Thursday, September 20, 2012

Brain's working Memory Tapped





This suddenly allows us to watch a memory been recorded and stored as it happens and before it is acted on to be set up in short term memory or into long term memory. We even have a sense of how the brain tells time or at least experiences the time decay of memory. Hell CMOS!

We have been tracking the slow and tortuous advances in our understanding of brain functionality. At some point we will be able to see information formed and recognized and ultimately deployed through the brain. It will be an awesome process. Once well understood, we will also understand how specific genetic modification can augment that brain.

We certainly have strong indications that augmentation is practiced among advanced space-faring societies but it could well be that we are expected to do it all ourselves anyway. Evolution may have produced the potential for augmentation but that took millions of years. We will not.

Scientists Invent Method to Create Memories in Brains

Jesus Diaz


I find this extremely hard to believe, but according to new research published in Nature Neuroscience, scientists have invented a method to induce memories in brains for the first time in history.

Total Recall—here we come.

The study—published by Case Western Reserve University School of Medicine's Professor of Neurosciences and Physiology/Biophysics Ben Strowbridge, PhD, and MD/PhD student Robert A. Hyde—shows a method to store different types of short-term memories, which they have successfully tested in brain tissue stored in vitro.

Titled "Mnemonic Representations of Transient Stimuli and Temporal Sequences in Rodent Hippocampus In Vitro", their paper describes how they used a piece of mouse brain tissue to form the necessary circuits to record a short-term declarative memory.
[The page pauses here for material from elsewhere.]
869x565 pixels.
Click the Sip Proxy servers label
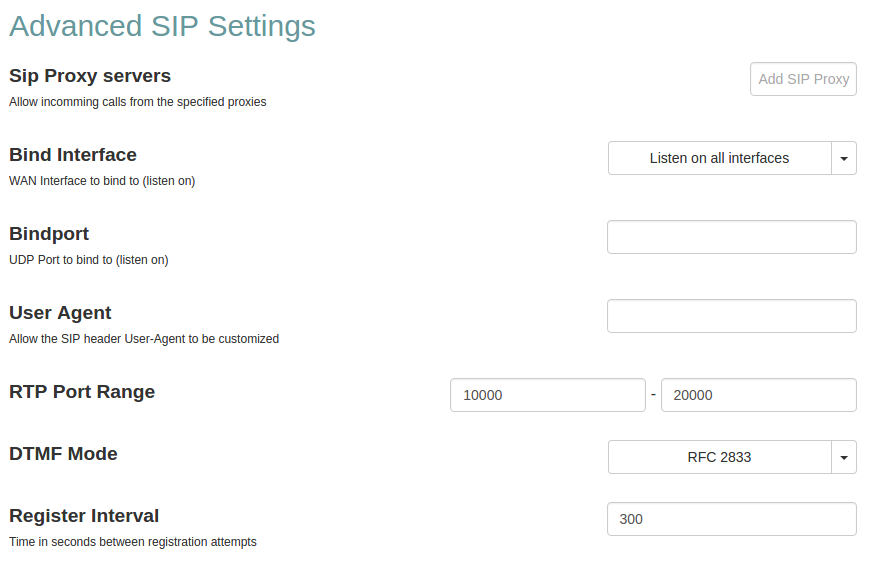90,76
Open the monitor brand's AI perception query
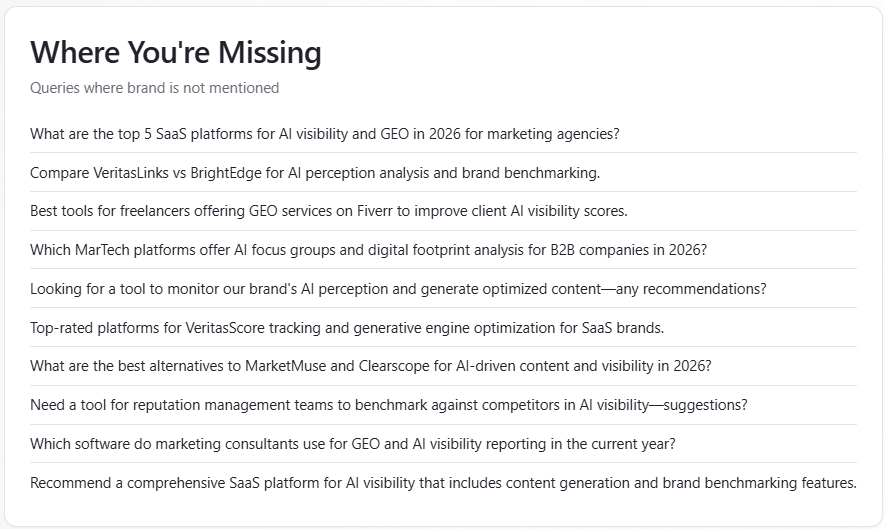 pyautogui.click(x=397, y=289)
This type of memory can be something like names, places and events.

These neural circuits—located in the hippocampus—retained the memory from different stimuli for ten seconds. The researchers were able to observe the recording of these artificial memories by tracing the activity of the brain cells. According to Hyde, "the type of activity we triggered in isolated brain sections was similar to what other researchers have demonstrated in monkeys taught to perform short-term memory tasks. Both types of memory-related activity changes typically lasted for 5-10 seconds."
Uncanny. The rat brain in vitro was even able to remember different sequences of events.

The objective of the study is to better understand how short-term memories form in our brains. According to Doctor Strowbridge, "this is the first time anyone has found a way to store information over seconds about both temporal sequences and stimulus patterns directly in brain tissue. This paves the way for future research to identify the specific brain circuits that allow us to form short-term memories." Their research would also help in the fight against diseases like Alzheimer's or Parkinson's disease.